* _EXERCISE PROMPT_
Rewrite all of the records below as a single numbered list with one line per item, and leave out the blank lines.
## Begin RECORDS FOR THIS TASK
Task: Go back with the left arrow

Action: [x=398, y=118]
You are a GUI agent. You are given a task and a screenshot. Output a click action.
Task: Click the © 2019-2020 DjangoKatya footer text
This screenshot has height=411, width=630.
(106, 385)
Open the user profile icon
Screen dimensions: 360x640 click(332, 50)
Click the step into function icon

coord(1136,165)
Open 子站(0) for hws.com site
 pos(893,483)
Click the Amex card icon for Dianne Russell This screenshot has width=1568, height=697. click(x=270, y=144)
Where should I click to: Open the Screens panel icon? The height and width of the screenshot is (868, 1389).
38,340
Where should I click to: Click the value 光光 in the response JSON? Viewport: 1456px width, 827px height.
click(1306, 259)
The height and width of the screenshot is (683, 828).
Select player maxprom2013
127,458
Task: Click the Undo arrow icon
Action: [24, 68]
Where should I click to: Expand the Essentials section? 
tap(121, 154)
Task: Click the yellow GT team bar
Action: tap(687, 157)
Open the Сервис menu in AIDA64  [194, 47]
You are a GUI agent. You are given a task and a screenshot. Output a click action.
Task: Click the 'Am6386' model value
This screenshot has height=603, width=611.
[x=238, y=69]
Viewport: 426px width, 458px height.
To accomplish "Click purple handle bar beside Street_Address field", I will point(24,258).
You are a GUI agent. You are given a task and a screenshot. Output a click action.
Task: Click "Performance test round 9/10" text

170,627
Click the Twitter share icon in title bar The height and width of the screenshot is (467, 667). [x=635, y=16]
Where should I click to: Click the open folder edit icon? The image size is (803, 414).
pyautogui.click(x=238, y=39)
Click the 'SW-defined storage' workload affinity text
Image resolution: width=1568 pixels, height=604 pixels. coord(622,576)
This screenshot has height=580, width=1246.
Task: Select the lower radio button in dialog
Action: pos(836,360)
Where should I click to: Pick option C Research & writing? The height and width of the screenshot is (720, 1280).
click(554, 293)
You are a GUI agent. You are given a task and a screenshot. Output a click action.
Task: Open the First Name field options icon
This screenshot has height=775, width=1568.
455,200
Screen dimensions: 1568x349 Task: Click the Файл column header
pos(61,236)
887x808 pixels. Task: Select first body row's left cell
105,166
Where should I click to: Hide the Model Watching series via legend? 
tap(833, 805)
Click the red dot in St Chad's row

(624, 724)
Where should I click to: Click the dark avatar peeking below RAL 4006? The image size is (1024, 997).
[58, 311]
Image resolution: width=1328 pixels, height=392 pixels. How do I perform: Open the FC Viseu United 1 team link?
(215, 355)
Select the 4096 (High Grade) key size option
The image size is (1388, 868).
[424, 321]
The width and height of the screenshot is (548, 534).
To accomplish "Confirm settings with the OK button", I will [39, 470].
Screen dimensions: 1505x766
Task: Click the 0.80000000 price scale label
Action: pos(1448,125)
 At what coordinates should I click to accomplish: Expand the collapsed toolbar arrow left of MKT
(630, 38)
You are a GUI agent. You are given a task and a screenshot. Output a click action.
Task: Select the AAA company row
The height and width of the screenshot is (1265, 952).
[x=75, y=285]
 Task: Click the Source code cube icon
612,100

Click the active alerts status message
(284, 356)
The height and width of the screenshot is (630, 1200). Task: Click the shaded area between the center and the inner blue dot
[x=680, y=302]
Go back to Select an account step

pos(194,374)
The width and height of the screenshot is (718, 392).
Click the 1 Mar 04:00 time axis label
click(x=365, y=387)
## End RECORDS FOR THIS TASK
* _REPLY TO THE EXERCISE_
1. Task: Go back with the left arrow
2. Action: [x=398, y=118]
3. You are a GUI agent. You are given a task and a screenshot. Output a click action.
4. Task: Click the © 2019-2020 DjangoKatya footer text
5. This screenshot has height=411, width=630.
6. (106, 385)
7. Open the user profile icon
8. Screen dimensions: 360x640 click(332, 50)
9. Click the step into function icon
10. coord(1136,165)
11. Open 子站(0) for hws.com site
12.  pos(893,483)
13. Click the Amex card icon for Dianne Russell This screenshot has width=1568, height=697. click(x=270, y=144)
14. Where should I click to: Open the Screens panel icon? The height and width of the screenshot is (868, 1389).
15. 38,340
16. Where should I click to: Click the value 光光 in the response JSON? Viewport: 1456px width, 827px height.
17. click(1306, 259)
18. The height and width of the screenshot is (683, 828).
19. Select player maxprom2013
20. 127,458
21. Task: Click the Undo arrow icon
22. Action: [24, 68]
23. Where should I click to: Expand the Essentials section? 
24. tap(121, 154)
25. Task: Click the yellow GT team bar
26. Action: tap(687, 157)
27. Open the Сервис menu in AIDA64  [194, 47]
28. You are a GUI agent. You are given a task and a screenshot. Output a click action.
29. Task: Click the 'Am6386' model value
30. This screenshot has height=603, width=611.
31. [x=238, y=69]
32. Viewport: 426px width, 458px height.
33. To accomplish "Click purple handle bar beside Street_Address field", I will point(24,258).
34. You are a GUI agent. You are given a task and a screenshot. Output a click action.
35. Task: Click "Performance test round 9/10" text
36. 170,627
37. Click the Twitter share icon in title bar The height and width of the screenshot is (467, 667). [x=635, y=16]
38. Where should I click to: Click the open folder edit icon? The image size is (803, 414).
39. pyautogui.click(x=238, y=39)
40. Click the 'SW-defined storage' workload affinity text
41. Image resolution: width=1568 pixels, height=604 pixels. coord(622,576)
42. This screenshot has height=580, width=1246.
43. Task: Select the lower radio button in dialog
44. Action: pos(836,360)
45. Where should I click to: Pick option C Research & writing? The height and width of the screenshot is (720, 1280).
46. click(554, 293)
47. You are a GUI agent. You are given a task and a screenshot. Output a click action.
48. Task: Open the First Name field options icon
49. This screenshot has height=775, width=1568.
50. 455,200
51. Screen dimensions: 1568x349 Task: Click the Файл column header
52. pos(61,236)
53. 887x808 pixels. Task: Select first body row's left cell
54. 105,166
55. Where should I click to: Hide the Model Watching series via legend? 
56. tap(833, 805)
57. Click the red dot in St Chad's row
58. (624, 724)
59. Where should I click to: Click the dark avatar peeking below RAL 4006? The image size is (1024, 997).
60. [58, 311]
61. Image resolution: width=1328 pixels, height=392 pixels. How do I perform: Open the FC Viseu United 1 team link?
62. (215, 355)
63. Select the 4096 (High Grade) key size option
64. The image size is (1388, 868).
65. [424, 321]
66. The width and height of the screenshot is (548, 534).
67. To accomplish "Confirm settings with the OK button", I will [39, 470].
68. Screen dimensions: 1505x766
69. Task: Click the 0.80000000 price scale label
70. Action: pos(1448,125)
71.  At what coordinates should I click to accomplish: Expand the collapsed toolbar arrow left of MKT
72. (630, 38)
73. You are a GUI agent. You are given a task and a screenshot. Output a click action.
74. Task: Select the AAA company row
75. The height and width of the screenshot is (1265, 952).
76. [x=75, y=285]
77.  Task: Click the Source code cube icon
78. 612,100
79. Click the active alerts status message
80. (284, 356)
81. The height and width of the screenshot is (630, 1200). Task: Click the shaded area between the center and the inner blue dot
82. [x=680, y=302]
83. Go back to Select an account step
84. pos(194,374)
85. The width and height of the screenshot is (718, 392).
86. Click the 1 Mar 04:00 time axis label
87. click(x=365, y=387)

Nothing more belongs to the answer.